In this guide, there is only one domain object. With a more complex system where domain objects are related to each other, Spring Data REST will render additional links to help navigate to connected records.

Find all the custom queries:

$ curl http://localhost:8080/people/search
{
  "_links" : {
    "findByLastName" : {
      "href" : "http://localhost:8080/people/search/findByLastName{?name}",
      "templated" : true
    }
  }
}

You can see the URL for the query including the HTTP query parameter name. If you’ll notice, this matches the @Param("name") annotation embedded in the interface.

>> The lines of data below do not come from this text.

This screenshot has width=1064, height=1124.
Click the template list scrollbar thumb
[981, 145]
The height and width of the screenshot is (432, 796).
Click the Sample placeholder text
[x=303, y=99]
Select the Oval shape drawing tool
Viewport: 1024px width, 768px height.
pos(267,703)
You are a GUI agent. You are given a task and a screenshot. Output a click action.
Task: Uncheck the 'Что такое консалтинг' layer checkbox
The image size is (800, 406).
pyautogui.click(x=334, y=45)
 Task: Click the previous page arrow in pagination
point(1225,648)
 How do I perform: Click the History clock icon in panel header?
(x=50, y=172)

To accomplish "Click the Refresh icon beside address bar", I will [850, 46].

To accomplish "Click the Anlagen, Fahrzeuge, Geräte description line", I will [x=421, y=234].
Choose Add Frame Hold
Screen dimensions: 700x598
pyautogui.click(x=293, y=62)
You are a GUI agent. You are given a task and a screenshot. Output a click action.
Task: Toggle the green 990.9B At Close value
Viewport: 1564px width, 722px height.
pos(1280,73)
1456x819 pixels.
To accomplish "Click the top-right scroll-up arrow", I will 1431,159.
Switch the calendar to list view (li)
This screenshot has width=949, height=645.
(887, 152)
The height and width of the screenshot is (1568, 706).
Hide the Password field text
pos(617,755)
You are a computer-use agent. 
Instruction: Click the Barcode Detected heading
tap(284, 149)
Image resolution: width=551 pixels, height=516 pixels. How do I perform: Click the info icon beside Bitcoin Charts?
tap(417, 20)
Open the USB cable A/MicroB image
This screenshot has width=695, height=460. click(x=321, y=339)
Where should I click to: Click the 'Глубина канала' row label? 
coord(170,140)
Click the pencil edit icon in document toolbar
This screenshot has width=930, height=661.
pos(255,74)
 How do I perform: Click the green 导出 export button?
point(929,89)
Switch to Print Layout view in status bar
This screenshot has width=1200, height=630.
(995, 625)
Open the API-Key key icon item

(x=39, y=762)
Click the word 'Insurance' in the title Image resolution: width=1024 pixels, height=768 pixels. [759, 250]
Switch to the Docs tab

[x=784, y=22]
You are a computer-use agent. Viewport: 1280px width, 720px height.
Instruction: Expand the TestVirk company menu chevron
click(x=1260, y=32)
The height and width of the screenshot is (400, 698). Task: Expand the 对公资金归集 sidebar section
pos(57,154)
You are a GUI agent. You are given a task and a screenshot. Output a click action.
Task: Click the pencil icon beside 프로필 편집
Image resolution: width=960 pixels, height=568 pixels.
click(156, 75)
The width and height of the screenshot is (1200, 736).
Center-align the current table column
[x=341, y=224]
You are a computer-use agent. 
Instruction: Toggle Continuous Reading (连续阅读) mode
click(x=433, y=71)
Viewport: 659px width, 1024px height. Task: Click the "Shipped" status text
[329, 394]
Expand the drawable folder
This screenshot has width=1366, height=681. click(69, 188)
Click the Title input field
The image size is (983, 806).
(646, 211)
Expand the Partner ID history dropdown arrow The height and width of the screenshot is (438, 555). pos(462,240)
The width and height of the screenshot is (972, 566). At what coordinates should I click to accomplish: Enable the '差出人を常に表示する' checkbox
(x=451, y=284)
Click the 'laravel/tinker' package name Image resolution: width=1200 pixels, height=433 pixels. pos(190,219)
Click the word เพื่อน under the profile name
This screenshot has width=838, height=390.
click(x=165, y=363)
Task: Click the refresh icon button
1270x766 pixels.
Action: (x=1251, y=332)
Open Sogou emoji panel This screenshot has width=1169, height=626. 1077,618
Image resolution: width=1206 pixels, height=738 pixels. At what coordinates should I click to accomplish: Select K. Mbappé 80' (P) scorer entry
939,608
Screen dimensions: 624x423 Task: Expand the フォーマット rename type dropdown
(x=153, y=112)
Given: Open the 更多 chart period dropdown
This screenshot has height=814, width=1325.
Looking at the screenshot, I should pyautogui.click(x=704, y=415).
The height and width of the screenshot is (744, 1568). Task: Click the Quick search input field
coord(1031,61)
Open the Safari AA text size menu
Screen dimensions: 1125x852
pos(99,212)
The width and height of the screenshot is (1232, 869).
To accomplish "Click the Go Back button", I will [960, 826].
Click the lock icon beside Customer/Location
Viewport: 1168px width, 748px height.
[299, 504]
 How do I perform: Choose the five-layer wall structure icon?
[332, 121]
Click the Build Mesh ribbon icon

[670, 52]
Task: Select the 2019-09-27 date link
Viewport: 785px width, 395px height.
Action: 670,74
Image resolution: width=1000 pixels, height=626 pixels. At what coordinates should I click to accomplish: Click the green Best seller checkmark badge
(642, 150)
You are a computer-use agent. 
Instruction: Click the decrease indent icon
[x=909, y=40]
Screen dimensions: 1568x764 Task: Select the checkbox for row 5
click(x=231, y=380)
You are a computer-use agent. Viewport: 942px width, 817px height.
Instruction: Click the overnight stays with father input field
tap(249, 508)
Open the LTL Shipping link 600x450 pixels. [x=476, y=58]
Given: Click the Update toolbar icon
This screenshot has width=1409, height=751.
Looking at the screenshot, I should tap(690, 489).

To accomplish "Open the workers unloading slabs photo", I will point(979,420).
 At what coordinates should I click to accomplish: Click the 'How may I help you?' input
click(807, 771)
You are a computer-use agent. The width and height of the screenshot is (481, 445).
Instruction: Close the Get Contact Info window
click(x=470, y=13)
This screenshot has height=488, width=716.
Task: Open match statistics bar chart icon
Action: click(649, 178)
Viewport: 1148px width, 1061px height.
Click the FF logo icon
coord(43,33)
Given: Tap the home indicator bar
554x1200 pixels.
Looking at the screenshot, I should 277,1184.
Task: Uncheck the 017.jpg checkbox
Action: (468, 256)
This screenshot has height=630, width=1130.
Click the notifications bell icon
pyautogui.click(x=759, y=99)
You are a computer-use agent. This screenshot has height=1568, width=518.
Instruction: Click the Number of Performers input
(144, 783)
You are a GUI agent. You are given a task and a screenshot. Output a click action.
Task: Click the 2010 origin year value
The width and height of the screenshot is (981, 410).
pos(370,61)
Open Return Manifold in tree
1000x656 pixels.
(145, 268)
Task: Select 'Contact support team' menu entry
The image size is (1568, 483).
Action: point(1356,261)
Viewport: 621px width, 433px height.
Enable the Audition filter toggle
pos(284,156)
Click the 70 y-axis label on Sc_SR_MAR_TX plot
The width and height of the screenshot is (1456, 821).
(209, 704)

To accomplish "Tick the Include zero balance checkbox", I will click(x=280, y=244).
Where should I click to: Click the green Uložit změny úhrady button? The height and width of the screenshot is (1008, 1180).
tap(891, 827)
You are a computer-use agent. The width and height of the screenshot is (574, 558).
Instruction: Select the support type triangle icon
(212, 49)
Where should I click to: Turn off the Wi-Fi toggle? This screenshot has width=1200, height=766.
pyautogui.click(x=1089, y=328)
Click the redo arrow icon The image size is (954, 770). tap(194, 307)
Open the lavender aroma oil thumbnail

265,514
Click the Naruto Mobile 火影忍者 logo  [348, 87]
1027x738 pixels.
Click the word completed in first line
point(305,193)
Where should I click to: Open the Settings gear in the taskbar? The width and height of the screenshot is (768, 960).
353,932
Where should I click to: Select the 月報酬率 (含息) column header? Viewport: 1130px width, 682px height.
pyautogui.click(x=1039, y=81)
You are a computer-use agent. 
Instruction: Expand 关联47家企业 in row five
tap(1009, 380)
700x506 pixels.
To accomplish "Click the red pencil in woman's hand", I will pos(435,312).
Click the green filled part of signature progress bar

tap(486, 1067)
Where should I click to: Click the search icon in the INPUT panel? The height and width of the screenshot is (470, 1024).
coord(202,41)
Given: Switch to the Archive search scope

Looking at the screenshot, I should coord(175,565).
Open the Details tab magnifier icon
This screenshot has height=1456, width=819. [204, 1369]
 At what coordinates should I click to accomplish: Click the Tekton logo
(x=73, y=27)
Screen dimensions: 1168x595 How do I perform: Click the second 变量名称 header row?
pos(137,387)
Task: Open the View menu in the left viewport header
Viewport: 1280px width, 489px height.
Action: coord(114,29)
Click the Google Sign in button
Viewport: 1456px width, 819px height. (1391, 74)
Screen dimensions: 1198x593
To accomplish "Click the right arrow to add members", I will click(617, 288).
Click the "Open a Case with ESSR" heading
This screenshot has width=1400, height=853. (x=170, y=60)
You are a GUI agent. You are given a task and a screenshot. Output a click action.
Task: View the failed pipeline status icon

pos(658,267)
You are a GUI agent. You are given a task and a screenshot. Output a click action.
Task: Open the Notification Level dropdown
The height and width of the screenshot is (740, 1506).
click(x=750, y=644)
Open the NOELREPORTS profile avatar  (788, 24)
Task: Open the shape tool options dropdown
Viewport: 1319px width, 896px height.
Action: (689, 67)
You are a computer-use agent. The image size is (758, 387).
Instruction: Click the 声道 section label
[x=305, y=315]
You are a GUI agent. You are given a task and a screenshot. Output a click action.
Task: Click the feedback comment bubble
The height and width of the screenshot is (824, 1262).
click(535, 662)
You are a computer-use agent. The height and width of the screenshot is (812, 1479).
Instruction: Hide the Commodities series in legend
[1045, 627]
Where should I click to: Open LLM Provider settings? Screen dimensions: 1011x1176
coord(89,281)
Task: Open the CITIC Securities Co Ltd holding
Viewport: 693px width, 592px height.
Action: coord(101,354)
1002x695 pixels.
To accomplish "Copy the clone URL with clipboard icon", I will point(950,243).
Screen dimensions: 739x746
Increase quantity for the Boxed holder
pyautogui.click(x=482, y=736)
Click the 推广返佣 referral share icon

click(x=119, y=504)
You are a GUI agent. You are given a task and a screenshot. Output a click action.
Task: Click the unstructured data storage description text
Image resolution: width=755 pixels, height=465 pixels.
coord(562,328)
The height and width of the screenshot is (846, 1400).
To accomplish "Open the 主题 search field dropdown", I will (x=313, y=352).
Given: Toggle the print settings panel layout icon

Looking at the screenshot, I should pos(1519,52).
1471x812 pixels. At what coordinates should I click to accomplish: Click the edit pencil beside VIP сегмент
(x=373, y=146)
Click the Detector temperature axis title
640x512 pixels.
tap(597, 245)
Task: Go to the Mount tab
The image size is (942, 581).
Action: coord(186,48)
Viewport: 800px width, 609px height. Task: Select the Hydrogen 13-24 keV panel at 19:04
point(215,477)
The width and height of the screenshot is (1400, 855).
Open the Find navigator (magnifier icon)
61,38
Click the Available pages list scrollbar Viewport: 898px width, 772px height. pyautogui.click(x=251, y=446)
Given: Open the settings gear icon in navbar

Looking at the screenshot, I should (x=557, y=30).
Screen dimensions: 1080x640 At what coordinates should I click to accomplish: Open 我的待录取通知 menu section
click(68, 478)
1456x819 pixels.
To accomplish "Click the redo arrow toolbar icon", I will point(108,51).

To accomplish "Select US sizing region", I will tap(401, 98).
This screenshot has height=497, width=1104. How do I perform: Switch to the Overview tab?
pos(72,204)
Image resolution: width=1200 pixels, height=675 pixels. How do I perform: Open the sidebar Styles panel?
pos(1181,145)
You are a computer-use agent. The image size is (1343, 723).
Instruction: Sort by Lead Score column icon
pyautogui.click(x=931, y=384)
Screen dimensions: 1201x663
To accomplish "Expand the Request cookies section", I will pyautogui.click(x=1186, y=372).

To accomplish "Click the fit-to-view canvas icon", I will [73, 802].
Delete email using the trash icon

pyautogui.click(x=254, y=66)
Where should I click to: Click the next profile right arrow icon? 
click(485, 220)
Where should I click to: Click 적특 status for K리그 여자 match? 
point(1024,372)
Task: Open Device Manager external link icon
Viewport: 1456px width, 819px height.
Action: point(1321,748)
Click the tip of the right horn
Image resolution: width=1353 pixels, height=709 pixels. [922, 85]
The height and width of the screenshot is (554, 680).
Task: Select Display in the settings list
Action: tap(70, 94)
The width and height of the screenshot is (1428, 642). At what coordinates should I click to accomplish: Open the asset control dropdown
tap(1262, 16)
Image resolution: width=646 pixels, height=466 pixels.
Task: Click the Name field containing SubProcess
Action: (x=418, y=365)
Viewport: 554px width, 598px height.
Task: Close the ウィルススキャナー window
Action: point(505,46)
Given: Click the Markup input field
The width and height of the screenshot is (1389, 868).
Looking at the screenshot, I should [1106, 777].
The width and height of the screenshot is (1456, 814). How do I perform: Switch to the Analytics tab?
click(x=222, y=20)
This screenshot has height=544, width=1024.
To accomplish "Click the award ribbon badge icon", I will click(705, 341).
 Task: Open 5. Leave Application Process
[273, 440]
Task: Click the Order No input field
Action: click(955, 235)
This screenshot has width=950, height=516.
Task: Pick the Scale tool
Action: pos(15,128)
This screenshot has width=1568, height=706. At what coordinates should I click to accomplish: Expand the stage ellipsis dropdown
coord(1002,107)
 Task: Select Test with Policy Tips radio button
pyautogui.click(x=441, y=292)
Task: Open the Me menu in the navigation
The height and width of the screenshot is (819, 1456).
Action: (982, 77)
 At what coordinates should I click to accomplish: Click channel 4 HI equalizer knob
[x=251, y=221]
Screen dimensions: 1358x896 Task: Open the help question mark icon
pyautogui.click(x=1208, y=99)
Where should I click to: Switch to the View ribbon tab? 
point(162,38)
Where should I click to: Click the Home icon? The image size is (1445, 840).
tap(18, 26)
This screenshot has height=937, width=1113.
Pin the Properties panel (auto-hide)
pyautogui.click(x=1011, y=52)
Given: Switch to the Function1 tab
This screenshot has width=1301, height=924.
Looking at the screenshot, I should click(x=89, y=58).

To use the findByLastName query, do this:

$ curl http://localhost:8080/people/search/findByLastName?name=Baggins
{
  "_embedded" : {
    "persons" : [ {
      "firstName" : "Frodo",
      "lastName" : "Baggins",
      "_links" : {
        "self" : {
          "href" : "http://localhost:8080/people/1"
        }
      }
    } ]
  }
}

Because you defined it to return List<Person> in the code, it will return all of the results. If you had defined it to only return Person, it would pick one of the Person objects to return. Since this can be unpredictable, you probably don’t want to do that for queries that can return multiple entries.

You can also issue PUT, PATCH, and DELETE REST calls to either replace, update, or delete existing records.

$ curl -X PUT -H "Content-Type:application/json" -d '{ "firstName": "Bilbo", "lastName": "Baggins" }' http://localhost:8080/people/1
$ curl http://localhost:8080/people/1
{
  "firstName" : "Bilbo",
  "lastName" : "Baggins",
  "_links" : {
    "self" : {
      "href" : "http://localhost:8080/people/1"
    }
  }
}
$ curl -X PATCH -H "Content-Type:application/json" -d '{ "firstName": "Bilbo Jr." }' http://localhost:8080/people/1
$ curl http://localhost:8080/people/1
{
  "firstName" : "Bilbo Jr.",
  "lastName" : "Baggins",
  "_links" : {
    "self" : {
      "href" : "http://localhost:8080/people/1"
    }
  }
}
Note
PUT replaces an entire record. Fields not supplied will be replaced with null. PATCH can be used to update a subset of items.

You can delete records:

$ curl -X DELETE http://localhost:8080/people/1
$ curl http://localhost:8080/people
{
  "_links" : {
    "search" : {
      "href" : "http://localhost:8080/people/search"
    }
  }
}

A very convenient aspect of this hypermedia-driven interface is how you can discover all the REST-ful endpoints using curl (or whatever REST client you are using). There is no need to exchange a formal contract or interface document with your customers.

Summary

Congratulations! You’ve just developed an application with a hypermedia-based RESTful frontend and a Pivotal GemFire-based backend.